Du M.P.D. vers la société de marché
On bascule du MPD (Mode de Production Domestique) vers la société moderne de marché à partir du stade où se généralise une situation où la production de la maisonnée est destinée d'abord à la vente sur le marché en vue d'en tirer un profit et a cessé d'être orientée vers l'autosuffisance. On en trouve déjà des traces dans le monde grec de l'antiquité à partir du IVème siècle avant J.-C., par exemple chez Xénophon. Dans son traité , L'Economique, il rompt radicalement avec une production tournée vers l'autosuffisance. Il ne faut pas produire ce dont on a besoin mais ce qui pousse le mieux:"Il défend l'idée qu'il faut cultiver ce qui pousse le mieux en vendant et en achetant et ne pas se préoccuper du reste que l'on peut obtenir soi-même. On ne peut pas faire moins autarcique." (C. Homs, Sortir de l'économie, n° 5, p. 41) Autrement dit, on voit ici apparaître une production dans laquelle la valeur d'échange (l'argent) commence à se soumettre la valeur d'usage (les besoins humains qui commandent la production). Mais, ce que l'on rencontrait à l'état embryonnaire dans l'antiquité et qu'Aristote condamnait fermement,  la production en vue de la vente et du profit, comme étant contre nature, et faisant céder au péril mortel de l'hubris, la démesure ou l'illimitation (les besoins sont limités, les perspectives de profit, elles, sont sans limite), autrement dit, en terme moderne, le capitalisme, devient la norme générale de l'intégration économique avec le monde moderne. Cette hubris s'exprime par le fait que ce nouveau mode de production "remplace [la nécessité économique qui a été la base immuable des sociétés anciennes] par la nécessité du développement économique infini [qui] ne peut que remplacer la satisfaction des premiers besoins humains sommairement reconnus, par une fabrication ininterrompue de pseudo-besoins..." (Debord, La société du spectacle, 51) Cette "victoire de l'économie autonome" qui prétend désormais soumettre la société à ses lois nous conduit à cette figure inédite dans l'histoire humaine que constituent nos sociétés modernes de marché fondées sur le principe prioritaire de l'échange. Croître ou mourir deviendra alors la loi d'airain de ces nouvelles sociétés, les nôtres...

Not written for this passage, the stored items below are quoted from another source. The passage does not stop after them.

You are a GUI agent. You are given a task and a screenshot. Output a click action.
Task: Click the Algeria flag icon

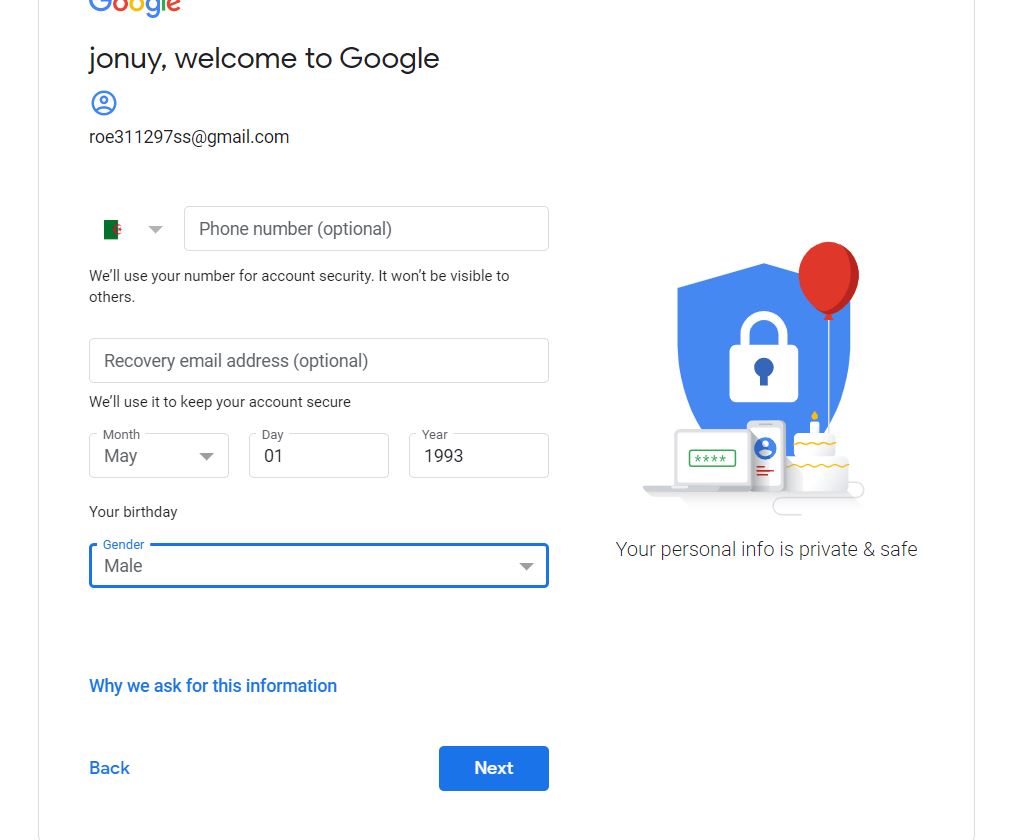113,229
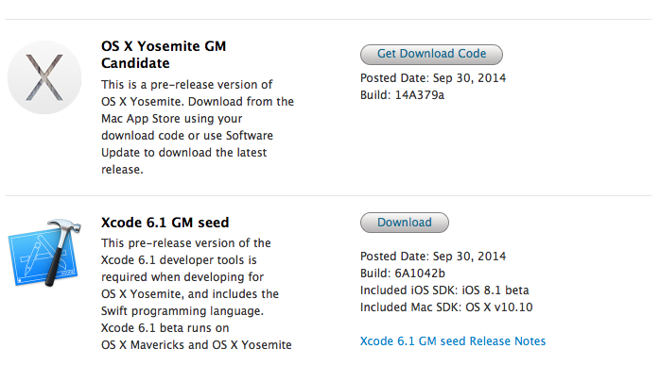The width and height of the screenshot is (660, 365).
Task: Select the OS X Yosemite GM Candidate title
Action: (164, 54)
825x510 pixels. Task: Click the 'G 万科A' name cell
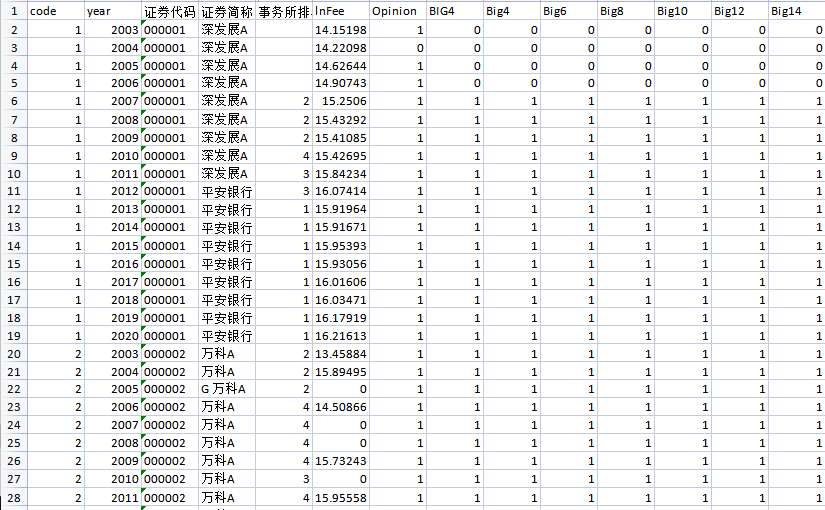(x=226, y=390)
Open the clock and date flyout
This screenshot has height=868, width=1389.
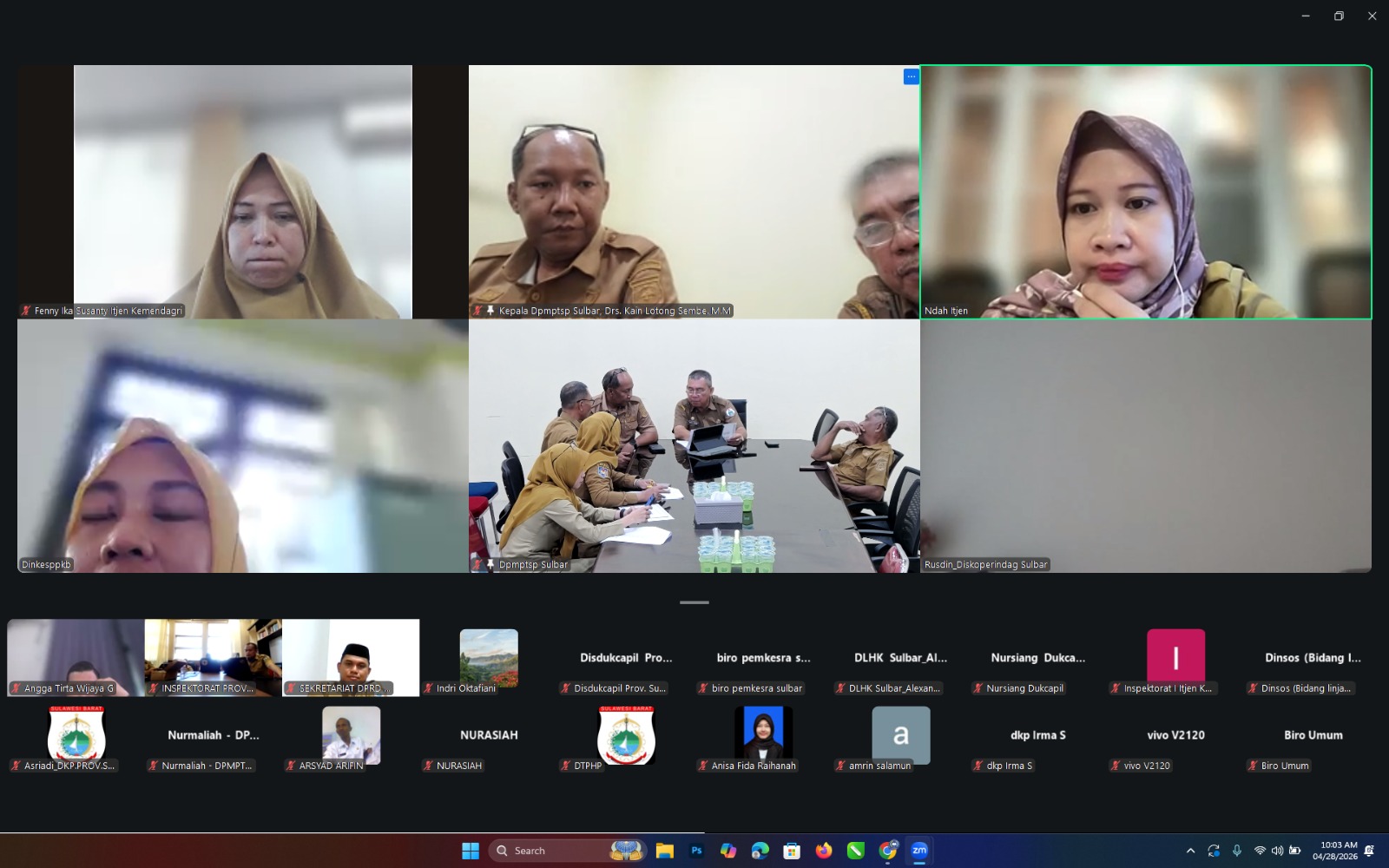click(x=1337, y=851)
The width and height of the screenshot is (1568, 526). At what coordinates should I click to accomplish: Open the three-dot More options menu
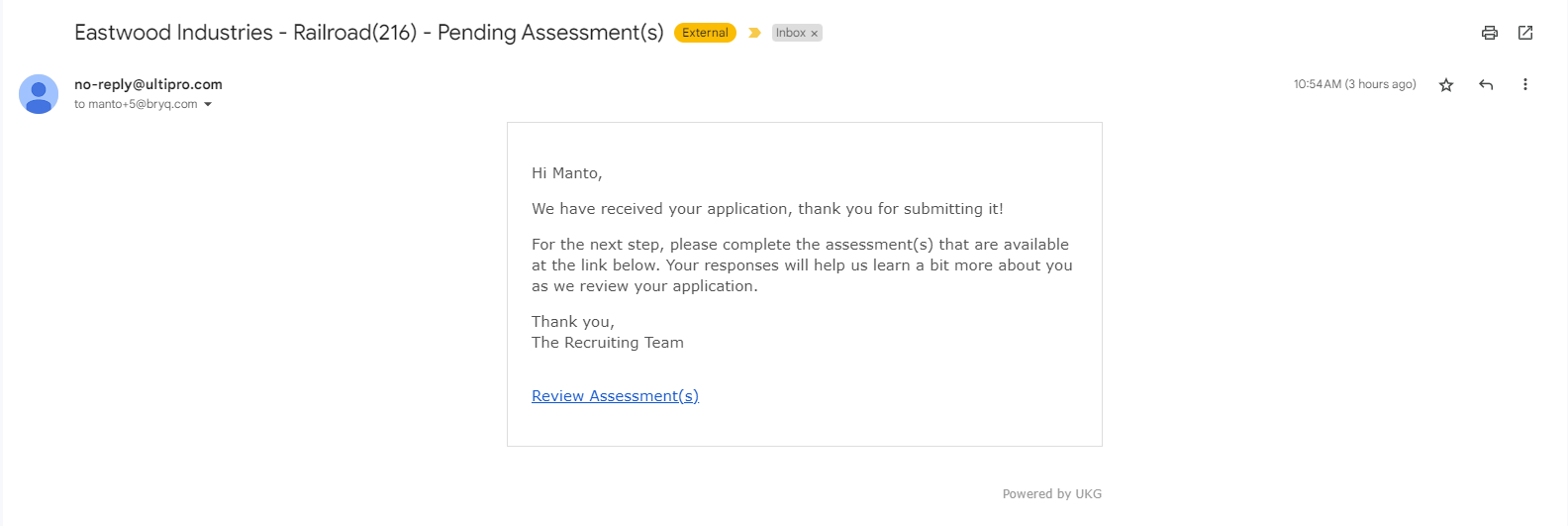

(1) Il faut cependant faire justice à Rousseau (aussi bien qu'à Hobbes d'ailleurs) du fait qu'il n'a pas prétendu à la réalité historique en décrivant la vie des êtres humains à l'état de nature. Ce concept n'avait pour lui qu'une valeur opératoire, celle de permettre de mieux éclairer et faire ressortir l'essence du phénomène de la vie en société:"(...) les recherches, dans lesquelles nous pouvons nous engager dans cette occasion, ne doivent pas être prises pour des vérités historiques, mais simplement comme des raisonnements hypothétiques et conditionnels, plus aptes à illustrer la nature des choses, que pour montrer leur véritable origine." ( Rousseau, Discours sur l'origine et le fondement de l'inégalité entre les hommes) Il n'en reste pas moins que la vulgarisation qui a été faite de la pensée de ces fondateurs de la modernité philosophique a très largement occulté cette dimension purement opératoire du concept d'état de nature pour en faire une réalité historique censée se rapporter aux premiers temps de l'humanité. Il est vrai qu'en les lisant sans trop de précaution la confusion était très facile à faire, d'autant mieux qu'elle allait tout à fait dans le sens du nouveau type anthropologique entrain de se répandre en Occident, celui de l'égoïste calculateur occupé à maximiser son profit.